Readers will have to look hard to find gems of anecdotes in the second part of late journalist Vinod Mehta's memoir, says Gargi Gupta

Book Review: Editor Unplugged- Media, Magnates, Netas & Me

Book: Editor Unplugged: Media, Magnates, Netas & Me

Author: Vinod Mehta

Publisher: Viking

Pages: 304

Price: 399

"With a few exceptions, book sequels, both in content and intention, are a rip-of, an exercise in cashing in." Vinod Mehta wrote with disarming candour in the epilogue to this book, a sequel to his 2011 memoirs, the bestselling Lucknow Boy. How did Mehta's sequel, Editor Unplugged, fare by that measure?

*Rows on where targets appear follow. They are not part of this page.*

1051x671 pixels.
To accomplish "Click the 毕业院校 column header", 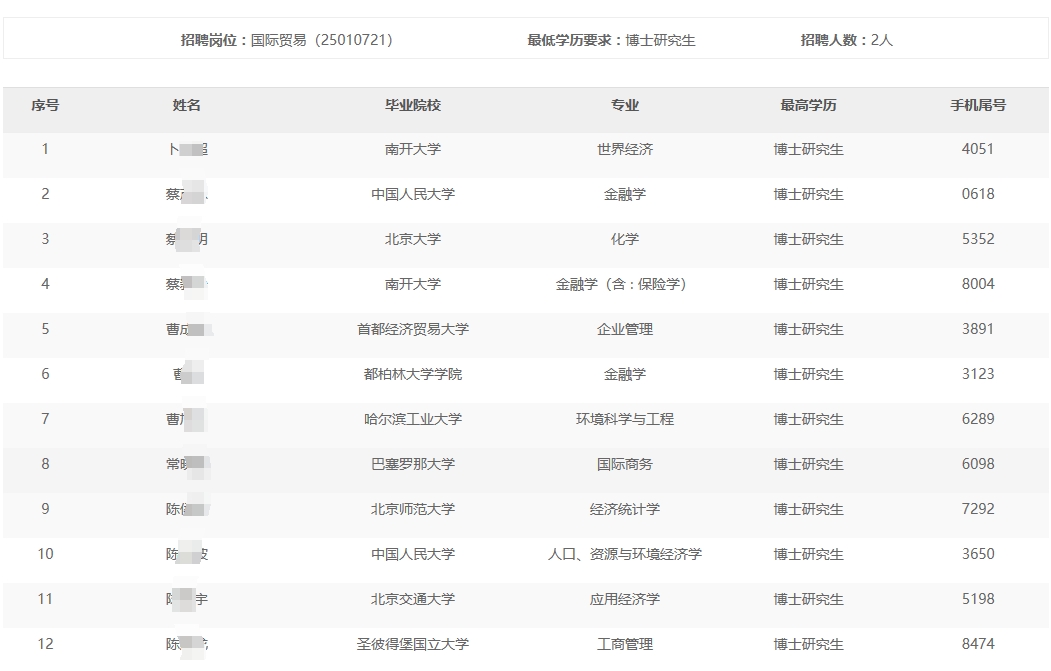I will pyautogui.click(x=413, y=105).
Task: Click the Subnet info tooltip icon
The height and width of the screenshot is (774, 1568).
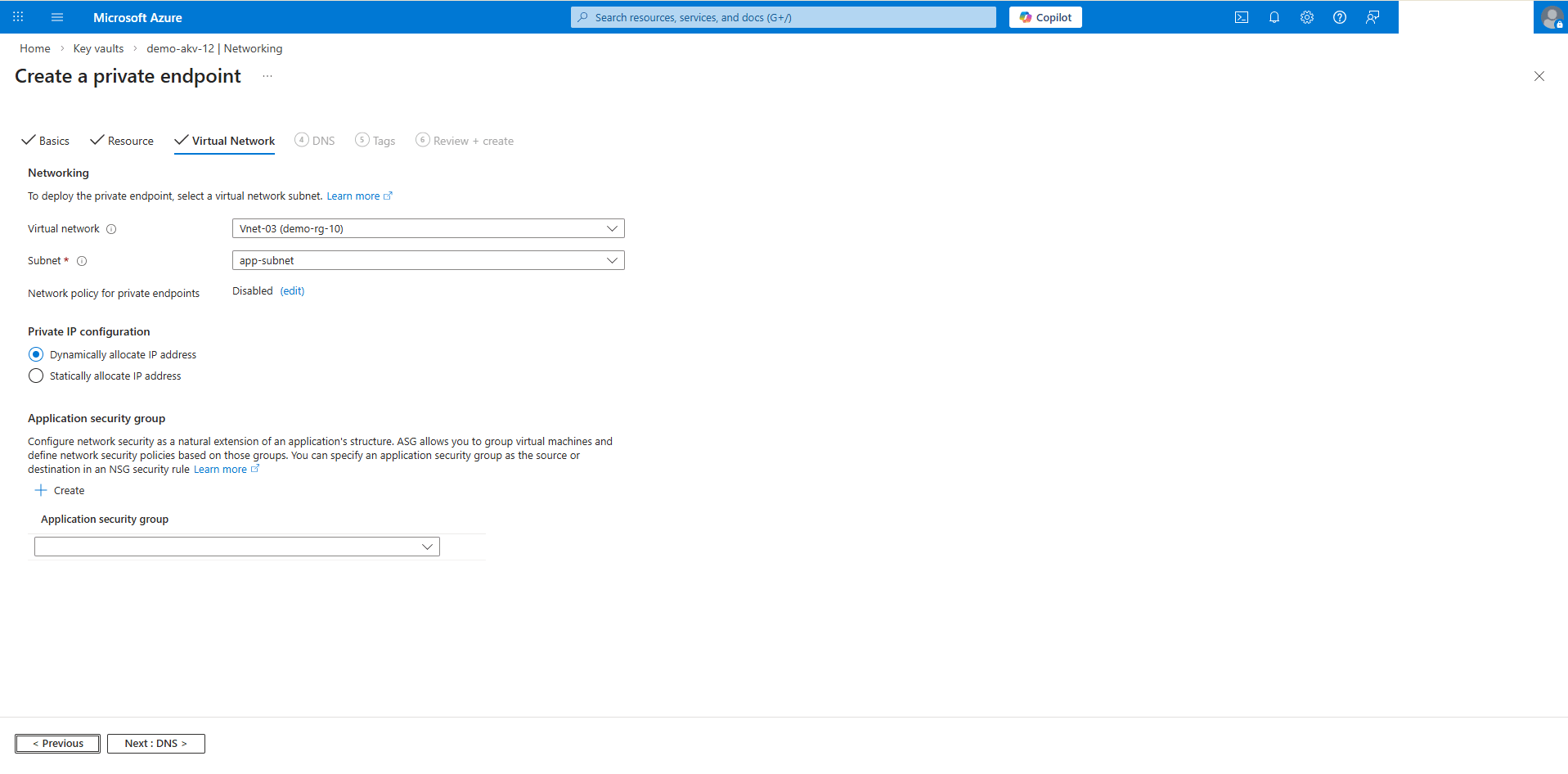Action: pos(82,260)
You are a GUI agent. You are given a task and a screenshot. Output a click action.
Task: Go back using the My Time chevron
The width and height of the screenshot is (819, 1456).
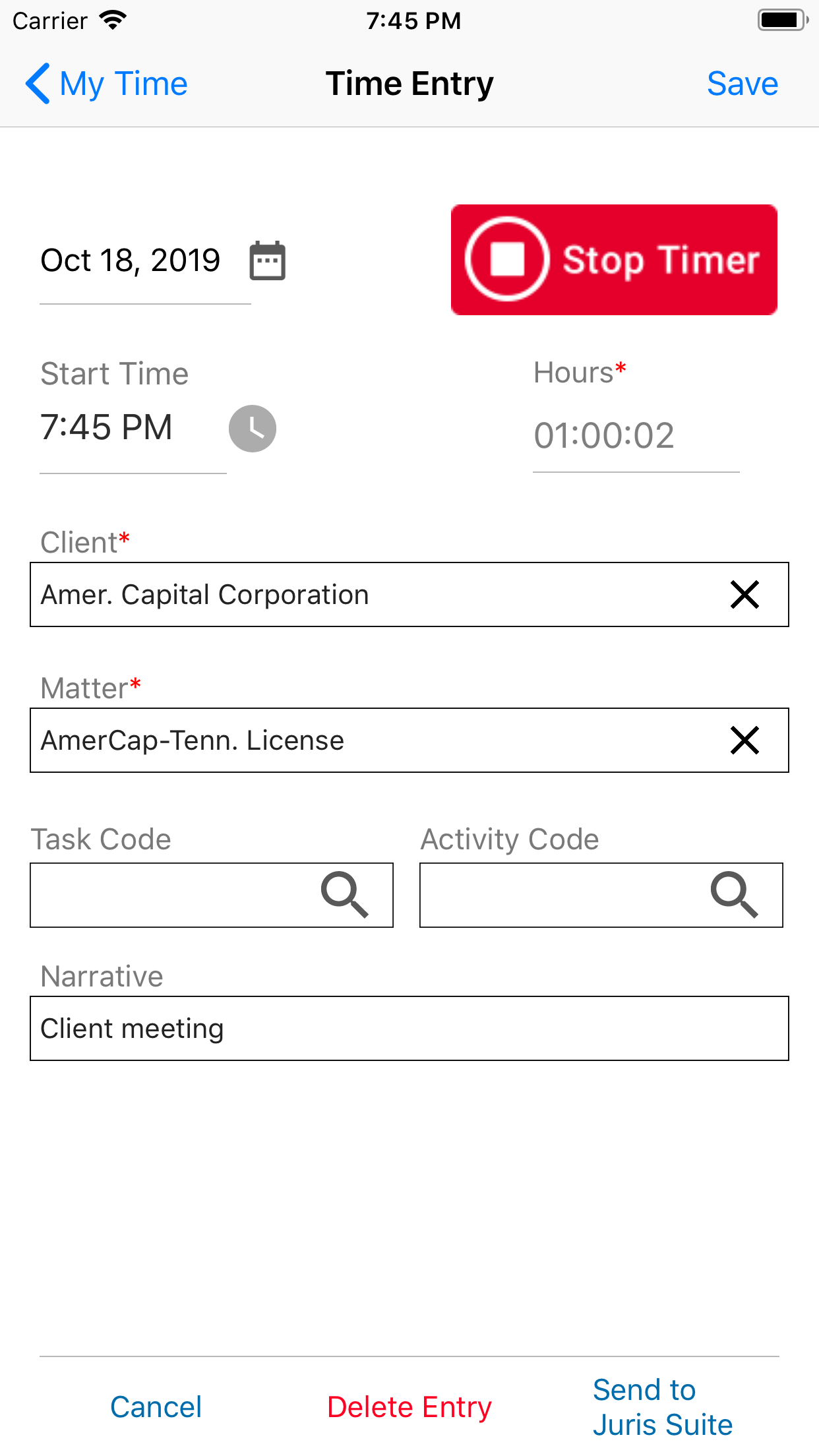[38, 84]
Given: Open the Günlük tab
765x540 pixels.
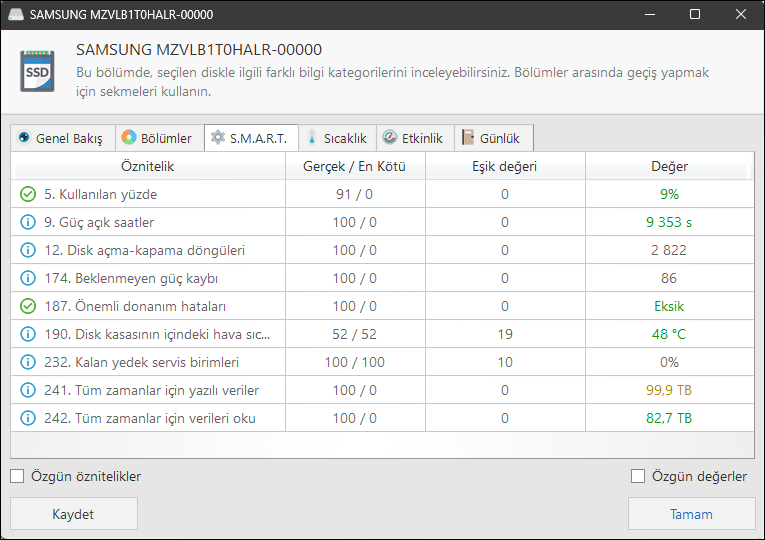Looking at the screenshot, I should (494, 138).
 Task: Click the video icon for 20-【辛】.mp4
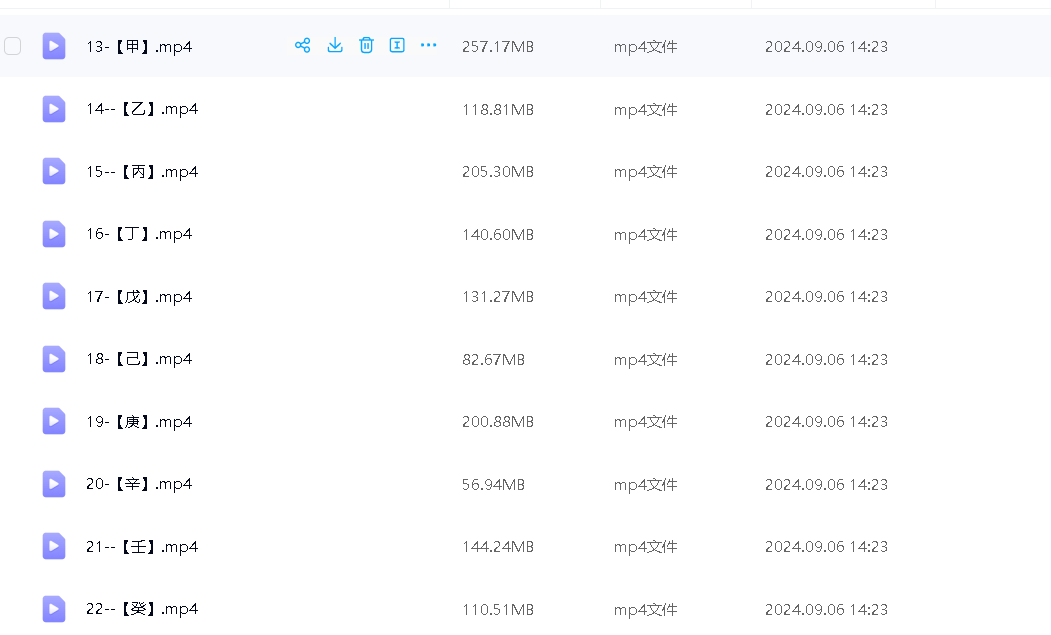click(x=54, y=484)
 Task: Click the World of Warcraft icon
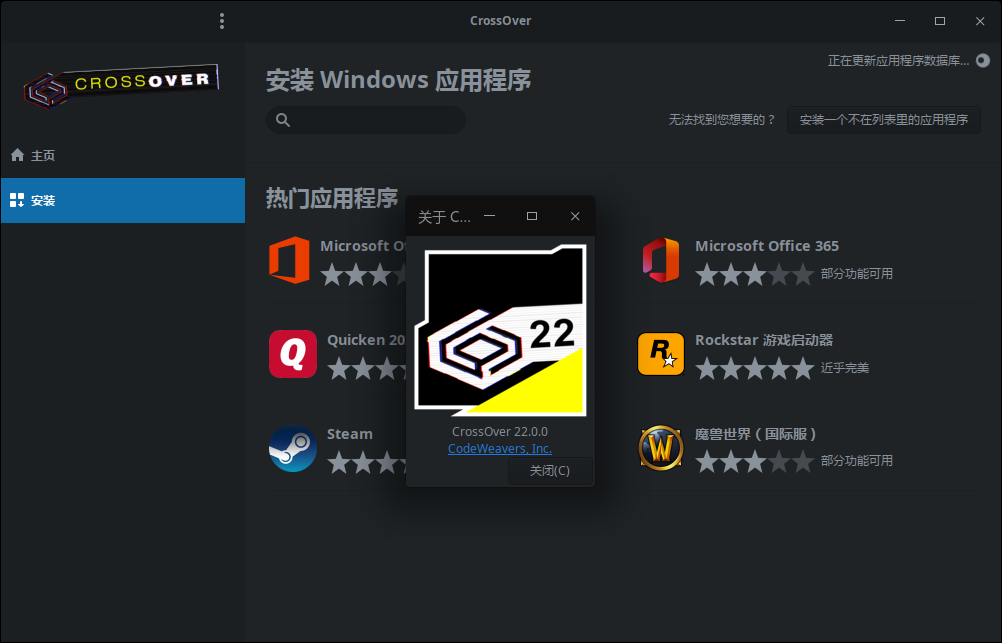[661, 448]
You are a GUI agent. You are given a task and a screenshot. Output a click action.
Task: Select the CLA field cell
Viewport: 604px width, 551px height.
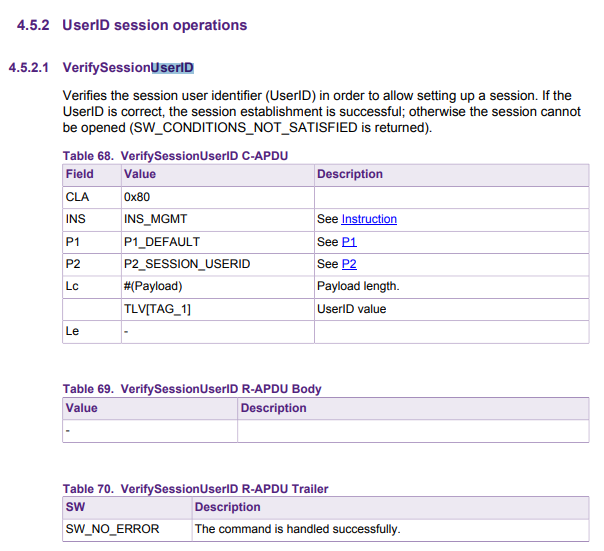(x=77, y=197)
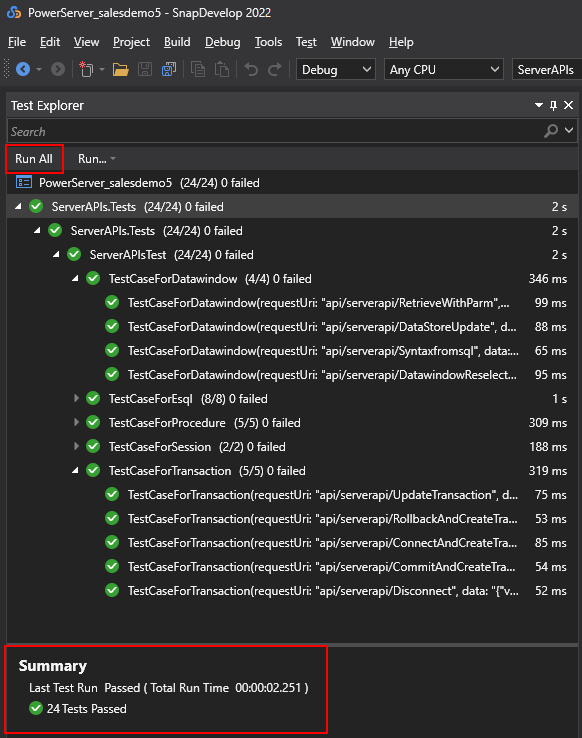The image size is (582, 738).
Task: Open the Test menu
Action: (x=306, y=42)
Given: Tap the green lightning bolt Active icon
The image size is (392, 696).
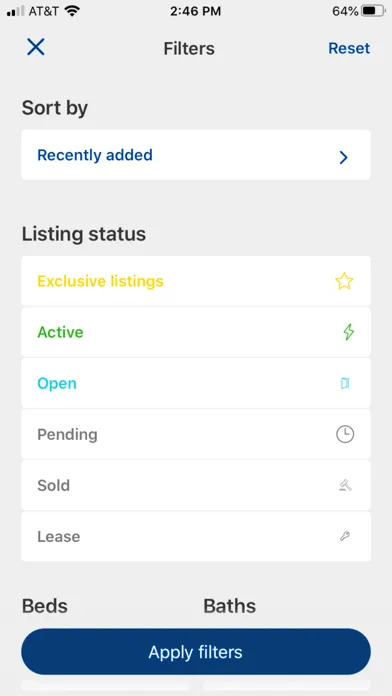Looking at the screenshot, I should pyautogui.click(x=349, y=332).
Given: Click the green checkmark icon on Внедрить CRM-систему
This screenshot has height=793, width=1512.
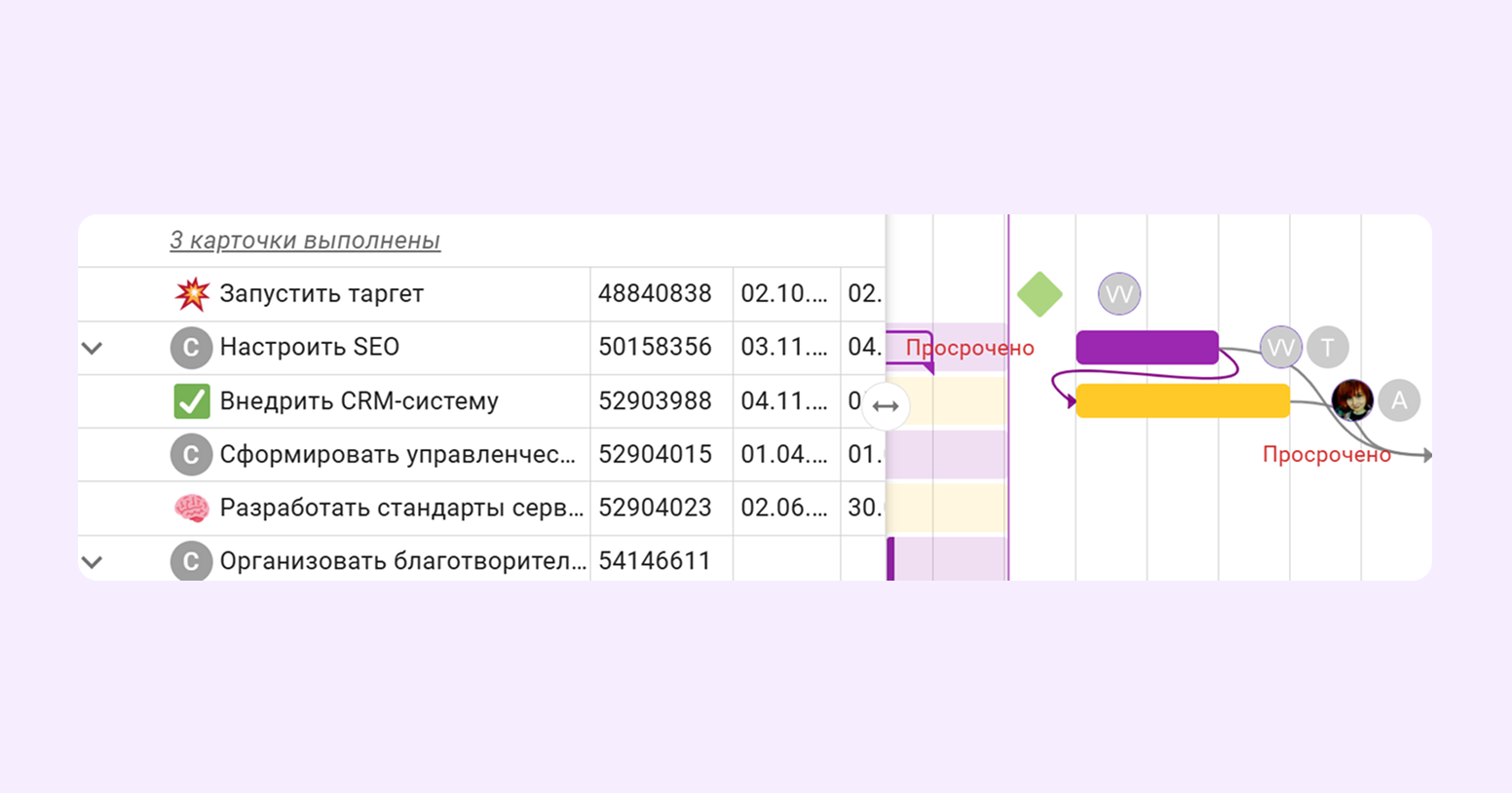Looking at the screenshot, I should point(192,400).
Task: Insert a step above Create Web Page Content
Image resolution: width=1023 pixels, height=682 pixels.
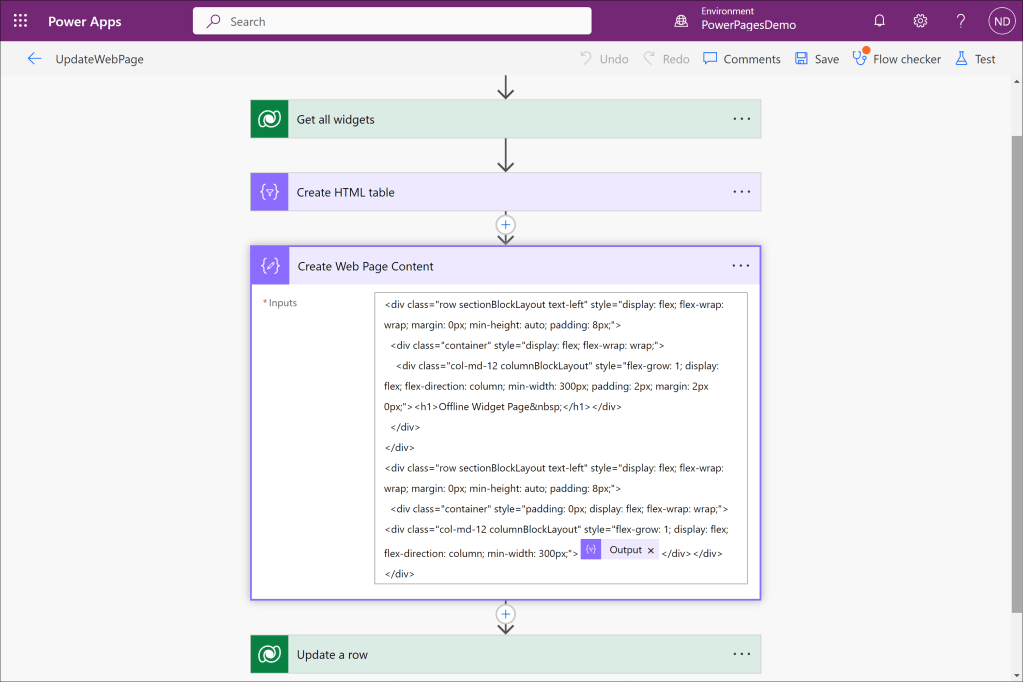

Though lively and irreverent, as always the hallmarks of Mehta's style, much of what the veteran journalist wrote here — about Niira Radia and the run-in with Ratan Tata over Outlook magazine publishing extracts of his conversations with the former; Arnab Goswami and the rise of 24x7 news TV; ruminations on a media that would be free and also commercially viable; his mixed feelings for Narendra Modi and Arvind Kejriwal; his admiration for Arundhati Roy and the Nehru-Gandhis — has a ring of familiarity, stuff that we've read in bits and pieces in his signed back-of-the-book musings in Outlook, the magazine he launched and edited with distinction for 16 long years. To be sure, there's been a surfeit of political memoirs published this year that goes into this recent history, which might give to this book an air of some staleness.

The masala that one looks for in books of this kind is missing somewhat in Editor Unplugged. Editors and journalists have a ringside view of contemporary events. Part of their job is to know the people who give them shape — so the expectation is that their memoirs will contain the anecdotes that accompanied the hurly-burly of big events and shed light on the personalities involved, beyond what is already known. But readers looking for these in this book will have to search hard. I did, and came up with a few interesting tidbits — that the acrimonious corporate tussle between Ajit Kerkar, who managed Taj Hotels, and Ratan Tata, after he took over as chairman of the Tata Group, apparently had its origins in the former's refusal to send the latter pastries from the Taj Bakery as he regularly did to JRD.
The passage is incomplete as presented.